On November 13 the government of Nepal banned TikTok in the country. It argued that the decision was taken because the widely used short video application was causing disruptions to social structures and the overall social environment.
The banning of TikTok aligns with a cultural tendency within the democratic government of Nepal to resort to bans when issues arise, rather than opting for regulatory and monitoring measures. This approach has been observed in past instances, such as the prohibition of women travelling to specific countries due to cross-border trafficking concerns, the closure of certain futsal venues amidst issues, and the banning of ride-sharing and petrol sales in bottles following isolated incidents. The government’s inclination to choose bans over detailed regulation and identification of root causes is evident.
Nepal’s reactive government
In the current context, TikTok is acknowledged as a social platform for freedom of expression. While various authorities and research highlight concerns about social networking sites being addictive, affecting mental health, spreading misinformation, posing challenges to children’s safety, and raising data security issues, the decision to ban TikTok lacks concrete evidence of disruption to social structures and the social environment. This raises significant questions about the government’s reliance on factual justifications and research in its decision-making process.
Despite the limited substantive impact of the TikTok ban, concerns linger about the government’s attitude. The discriminatory closure of TikTok raises serious questions about the government’s bypassing of parliamentary roles and its arbitrary decision-making.
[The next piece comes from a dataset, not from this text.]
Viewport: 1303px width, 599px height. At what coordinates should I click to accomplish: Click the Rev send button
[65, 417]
The ban on TikTok appears discriminatory and unjustified, especially considering that similar content is going viral on other social networking websites. The decision seems questionable and suspicious. There is a concern that the ban on TikTok, without a clear legal basis, may set a precedent for similar actions against other content in the future. This raises apprehensions about potential arbitrary measures without proper justification becoming a norm.
The government’s decision to “use” TikTok in Nepal lacks clarity, particularly in specifying whether it pertains to generating TikTok content or consuming it. This decision, along with subsequent correspondence to regulators, lacks a solid legal foundation.
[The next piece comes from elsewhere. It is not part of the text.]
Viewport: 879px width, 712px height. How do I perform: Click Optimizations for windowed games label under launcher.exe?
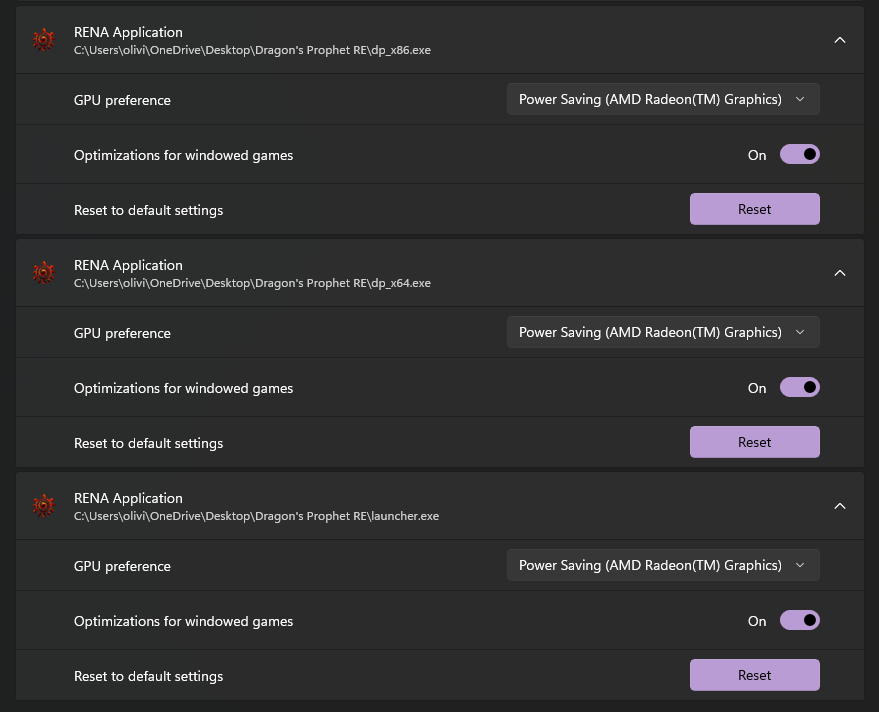click(183, 621)
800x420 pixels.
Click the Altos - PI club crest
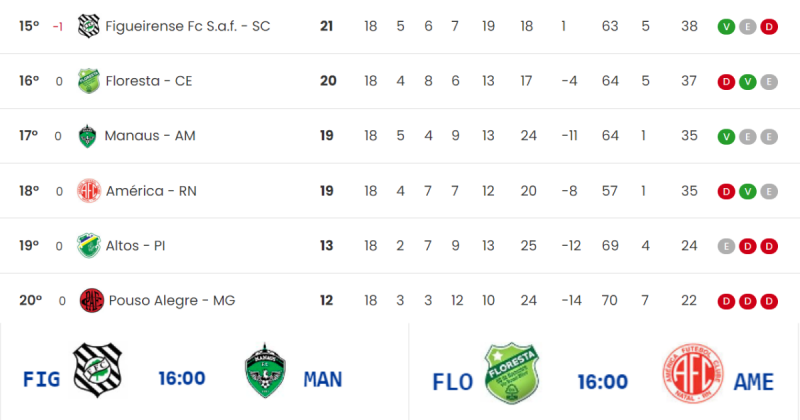point(91,246)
The preamble of the constitution of Nepal emphasises the ‘rule of law,’ requiring every government decision to be rooted in legality. The absence of a legal basis poses a fundamental challenge to the decision’s legitimacy, particularly as existing laws in Nepal do not grant the government the authority to close or restrict internet content.
Bypassing the parliament
Article 17 of the constitution of Nepal guarantees freedom of expression to citizens, subject to restrictions imposed by law. In the current context, the lack of specific laws restricting internet content, the absence of legal basis in the decision, and the constitutional limitation on freedom of expression demand legal scrutiny.
Constitutionally, the government encroaches on the parliament’s authority to impose reasonable restrictions on freedom of expression through proper legislation. The dilution of parliament’s power by the government raises concerns, as even positive consequences do not justify decisions made without proper authority in a democratic society.
Past instances of bans without legal foundations, such as a mobile gaming application and protest restrictions in Kathmandu, were challenged in court, emphasizing the necessity, proportionality, and requirement by law. The unilateral banning of TikTok without reasonable, fair, just, and legal grounds prompts questions about the decision’s legality and constitutionality.
Internationally, Nepal’s unilateral ban on TikTok without sufficient grounds could raise legal issues related to international trade in services. The ban’s implications on constitutionality and legality go against the decisions and precedents set by the Supreme Court of Nepal.
Authorities from TikTok committing to assist Nepal with information sharing, despite the ban, raise concerns about the effectiveness of the ban. Technological difficulties are preventing a complete cessation, allowing users to continue engaging with TikTok and generating content. This ongoing use poses challenges as, in the future, if assistance from TikTok is required for investigations, the ban could hinder information sharing, creating a potential obstacle for the government.
While TikTok and other social media platforms should primarily exercise self-control and self-regulation, the state, as the guardian of its citizens, has an obligation to regulate and monitor platforms that pose risks. Rather than resorting to blanket bans on internet content, considered a hallmark of 21st-century freedom, the state should focus on utilizing existing laws to investigate and prosecute wrongdoers, ensuring justice for victims.
If necessary, in a democratic society, any restriction on freedom of expression should be promulgated through legislation, ensuring a just, fair, reasonable basis with proportionality and for a limited period.